Ore with 62 percent content delivered to the Chinese port of Tianjin fell 1 percent to $102.70 a dry ton, the lowest level since September 2012, according to data from The Steel Index Ltd. The commodity dropped 23 percent this year, after falling 7.4 percent last year.

Iron ore entered a bear market in March as the world’s biggest mining companies including BHP Billiton Ltd. (BHP) expanded output from low-cost mines in Australia, betting that rising exports to China would more than offset lower prices. The commodity may decline below $100 going into next year as the surplus builds, Goldman Sachs Group Inc. said this week.

“We expect prices to go below $100 before the end of the year,” Ivan Szpakowski, a Hong Kong-based analyst at Citigroup Inc., said by phone today, forecasting averages of $102 for the third quarter and $100 in the final three months. “The biggest factor is probably still supply-side.”

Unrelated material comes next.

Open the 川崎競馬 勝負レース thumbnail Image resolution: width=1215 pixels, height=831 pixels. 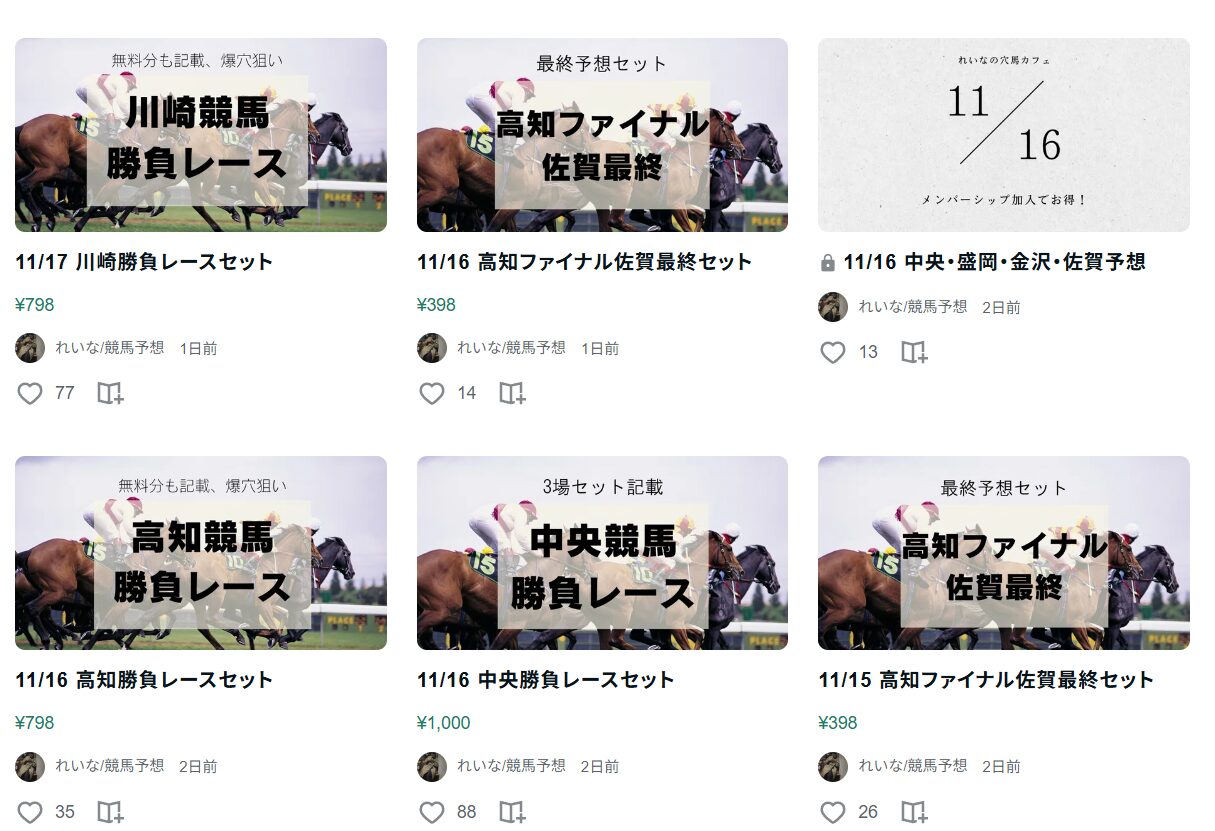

Shares of BHP, the world’s third-largest iron ore exporter, fell 0.8 percent to A$37.34 at the close in Sydney, while Rio Tinto Group (RIO) declined 0.8 percent to A$60.95 and Fortescue Metals Group Ltd. lost 0.2 percent to A$4.81. In Brazil, Vale SA, the biggest exporter, declined 1.5 percent yesterday, taking this year’s retreat to 18 percent.

The global surplus will jump from 14 million tons last year to 77 million tons in 2014 and 145 million tons in 2015, Goldman Sachs said in a May 7 report. The increase led by new, low-cost output from Australia and Brazil will displace higher-cost supplies in China, Michiel Hovers, vice president of iron ore marketing at BHP, said at a conference in Singapore this week.

Prices of less than $100 a ton are too bearish, Claudio Alves, Vale’s global director of marketing and sales, told the same conference. Long-term prices are unlikely to go below that level, he said.

While spot prices could easily trade below $100 for a short time, they aren’t expected to maintain a six to 12-month average below that level for 12 to 18 months, said Lachlan Shaw, an analyst at Commonwealth Bank of Australia. A significant amount of high-cost Chinese capacity is still needed over the next year or two to meet China’s steel demand, Shaw wrote in an e-mail.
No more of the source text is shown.